Rental Store, which operates approximately 145 kiosk locations, offers consumers lease-purchase financing via third-party retail furniture and electronics retailers. Management hinted that the acquisition of Rental Store will become accretive to revenue and operating income by $100 million and $15 million, respectively in fiscal 2011.

The Rental Store will become part of the RAC Acceptance business. The company in order to enhance consumers' shopping experience is working on a new business model called RAC Acceptance. When the consumer is denied credit financing for a particular product from the retailer, Rent-A-Center under its RAC Acceptance program acquires that product from the retailer and offers it to the consumer under a rental-purchase transaction.

Rent-A-Center, which also provides various financial services, such as short-term secured and unsecured loans, debit cards and money transfer services under the trade name RAC Financial Services, informed that it has sold a greater number of consumer accounts at about 207 financial services stores.

Plano, Texas based company, Rent-A-Center, also notified that due to the changes in the state law on account of the general election held in November, it will shut 7 financial services stores in Montana by December 31, 2010, which have been impacting its operations. Earlier, the company had indicated that it has been evaluating strategic alternatives for its financial services' businesses, which may or may not include the divestiture of the segment.

Management said that the financial services business will generate approximately $72 million in revenue and $11 million in operating income in fiscal 2011.

Rent-A-Center, which faces stiff competition from Aaron's Inc. (AAN">AAN), offers consumer electronics, appliances and furniture products under rental purchase schemes that allow the customer to own the merchandise on the completion of the rental period.

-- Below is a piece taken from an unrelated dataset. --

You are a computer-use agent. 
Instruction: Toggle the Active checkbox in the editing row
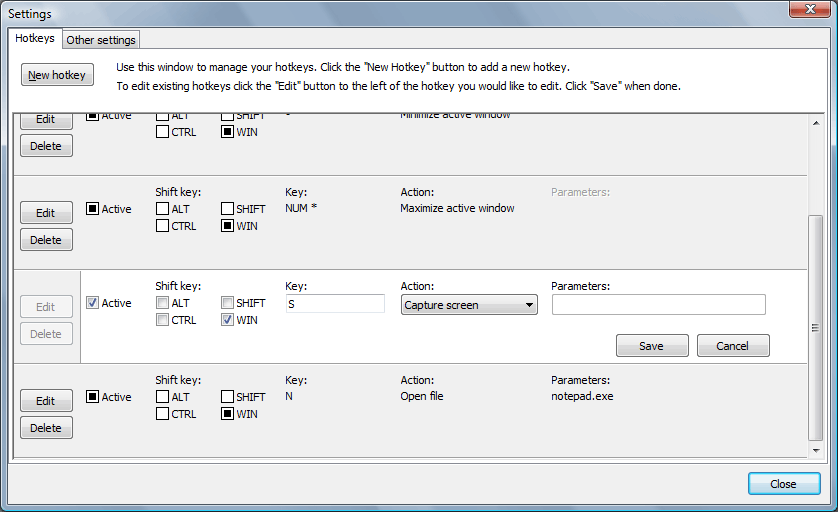click(92, 302)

Due to the continued tightening of the credit market, customers see rent-to-own as a more flexible and viable option compared to credit. However, the sluggish recovery and a fragile job market may make customers reluctant to even enter new rental purchase deals.

The company also remains optimistic about its future growth as it opens stores in international markets and accelerates the rollout of RAC Acceptance kiosks. Currently, we have a ‘Neutral' rating on the stock. However, Rent-A-Center's shares maintain a Zacks #2 Rank, which translates into a short-term ‘Buy' recommendation.